[Source data]
■ ■ ■ ■ ■
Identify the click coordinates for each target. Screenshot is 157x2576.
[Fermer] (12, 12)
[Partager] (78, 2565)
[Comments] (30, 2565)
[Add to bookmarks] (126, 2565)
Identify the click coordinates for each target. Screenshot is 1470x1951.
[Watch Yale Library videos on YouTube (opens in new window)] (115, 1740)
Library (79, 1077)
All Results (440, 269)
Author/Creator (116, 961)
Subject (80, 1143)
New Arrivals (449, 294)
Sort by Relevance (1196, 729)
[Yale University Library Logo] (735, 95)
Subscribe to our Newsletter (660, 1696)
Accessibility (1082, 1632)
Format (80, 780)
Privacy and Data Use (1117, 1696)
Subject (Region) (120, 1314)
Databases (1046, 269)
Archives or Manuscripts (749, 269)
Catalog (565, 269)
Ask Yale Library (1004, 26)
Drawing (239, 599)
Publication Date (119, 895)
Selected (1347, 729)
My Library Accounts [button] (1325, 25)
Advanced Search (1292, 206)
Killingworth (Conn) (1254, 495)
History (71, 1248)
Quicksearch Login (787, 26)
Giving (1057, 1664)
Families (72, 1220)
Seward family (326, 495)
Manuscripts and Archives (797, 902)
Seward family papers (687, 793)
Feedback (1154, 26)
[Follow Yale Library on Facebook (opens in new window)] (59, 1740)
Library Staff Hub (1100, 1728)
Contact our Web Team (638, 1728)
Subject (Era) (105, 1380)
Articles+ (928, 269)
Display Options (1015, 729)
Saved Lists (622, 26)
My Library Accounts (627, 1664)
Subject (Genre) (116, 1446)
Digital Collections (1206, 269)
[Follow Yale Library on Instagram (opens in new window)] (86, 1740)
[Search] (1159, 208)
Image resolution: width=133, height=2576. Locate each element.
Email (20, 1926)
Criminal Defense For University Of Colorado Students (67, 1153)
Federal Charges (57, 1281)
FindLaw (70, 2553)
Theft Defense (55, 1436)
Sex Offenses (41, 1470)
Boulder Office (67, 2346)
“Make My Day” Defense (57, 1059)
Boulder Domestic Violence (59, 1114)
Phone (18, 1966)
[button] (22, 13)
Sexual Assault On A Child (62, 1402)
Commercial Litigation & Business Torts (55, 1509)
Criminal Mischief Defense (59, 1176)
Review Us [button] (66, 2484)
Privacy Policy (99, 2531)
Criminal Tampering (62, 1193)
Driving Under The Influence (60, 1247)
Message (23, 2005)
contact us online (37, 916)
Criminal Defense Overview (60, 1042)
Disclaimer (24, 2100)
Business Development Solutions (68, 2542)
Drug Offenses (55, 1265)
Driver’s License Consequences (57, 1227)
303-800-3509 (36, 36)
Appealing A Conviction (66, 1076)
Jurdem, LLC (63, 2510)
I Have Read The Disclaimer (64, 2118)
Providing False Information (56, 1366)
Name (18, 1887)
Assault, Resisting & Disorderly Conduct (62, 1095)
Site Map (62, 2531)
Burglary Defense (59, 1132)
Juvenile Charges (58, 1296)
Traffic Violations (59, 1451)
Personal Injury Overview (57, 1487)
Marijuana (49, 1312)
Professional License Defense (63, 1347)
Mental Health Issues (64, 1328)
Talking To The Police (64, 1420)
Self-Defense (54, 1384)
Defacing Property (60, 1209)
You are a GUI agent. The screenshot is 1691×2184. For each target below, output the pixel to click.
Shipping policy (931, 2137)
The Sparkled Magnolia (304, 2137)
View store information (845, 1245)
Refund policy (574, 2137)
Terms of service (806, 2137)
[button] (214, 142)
■ ■ ■ ■ ■
_Task to complete:_
Write out all of the records exactly as they stand above.

_Result for this exercise:_
Identify the click coordinates for each target. Screenshot is 157x2576.
[Fermer] (12, 12)
[Partager] (78, 2565)
[Comments] (30, 2565)
[Add to bookmarks] (126, 2565)
Identify the click coordinates for each target. Screenshot is 1470x1951.
[Watch Yale Library videos on YouTube (opens in new window)] (115, 1740)
Library (79, 1077)
All Results (440, 269)
Author/Creator (116, 961)
Subject (80, 1143)
New Arrivals (449, 294)
Sort by Relevance (1196, 729)
[Yale University Library Logo] (735, 95)
Subscribe to our Newsletter (660, 1696)
Accessibility (1082, 1632)
Format (80, 780)
Privacy and Data Use (1117, 1696)
Subject (Region) (120, 1314)
Databases (1046, 269)
Archives or Manuscripts (749, 269)
Catalog (565, 269)
Ask Yale Library (1004, 26)
Drawing (239, 599)
Publication Date (119, 895)
Selected (1347, 729)
My Library Accounts [button] (1325, 25)
Advanced Search (1292, 206)
Killingworth (Conn) (1254, 495)
History (71, 1248)
Quicksearch Login (787, 26)
Giving (1057, 1664)
Families (72, 1220)
Seward family (326, 495)
Manuscripts and Archives (797, 902)
Seward family papers (687, 793)
Feedback (1154, 26)
[Follow Yale Library on Facebook (opens in new window)] (59, 1740)
Library Staff Hub (1100, 1728)
Contact our Web Team (638, 1728)
Subject (Era) (105, 1380)
Articles+ (928, 269)
Display Options (1015, 729)
Saved Lists (622, 26)
My Library Accounts (627, 1664)
Subject (Genre) (116, 1446)
Digital Collections (1206, 269)
[Follow Yale Library on Instagram (opens in new window)] (86, 1740)
[Search] (1159, 208)
Image resolution: width=133, height=2576. Locate each element.
Email (20, 1926)
Criminal Defense For University Of Colorado Students (67, 1153)
Federal Charges (57, 1281)
FindLaw (70, 2553)
Theft Defense (55, 1436)
Sex Offenses (41, 1470)
Boulder Office (67, 2346)
“Make My Day” Defense (57, 1059)
Boulder Domestic Violence (59, 1114)
Phone (18, 1966)
[button] (22, 13)
Sexual Assault On A Child (62, 1402)
Commercial Litigation & Business Torts (55, 1509)
Criminal Mischief Defense (59, 1176)
Review Us [button] (66, 2484)
Privacy Policy (99, 2531)
Criminal Tampering (62, 1193)
Driving Under The Influence (60, 1247)
Message (23, 2005)
contact us online (37, 916)
Criminal Defense Overview (60, 1042)
Disclaimer (24, 2100)
Business Development Solutions (68, 2542)
Drug Offenses (55, 1265)
Driver’s License Consequences (57, 1227)
303-800-3509 (36, 36)
Appealing A Conviction (66, 1076)
Jurdem, LLC (63, 2510)
I Have Read The Disclaimer (64, 2118)
Providing False Information (56, 1366)
Name (18, 1887)
Assault, Resisting & Disorderly Conduct (62, 1095)
Site Map (62, 2531)
Burglary Defense (59, 1132)
Juvenile Charges (58, 1296)
Traffic Violations (59, 1451)
Personal Injury Overview (57, 1487)
Marijuana (49, 1312)
Professional License Defense (63, 1347)
Mental Health Issues (64, 1328)
Talking To The Police (64, 1420)
Self-Defense (54, 1384)
Defacing Property (60, 1209)
You are a GUI agent. The screenshot is 1691×2184. For each target below, output the pixel to click.
Shipping policy (931, 2137)
The Sparkled Magnolia (304, 2137)
View store information (845, 1245)
Refund policy (574, 2137)
Terms of service (806, 2137)
[button] (214, 142)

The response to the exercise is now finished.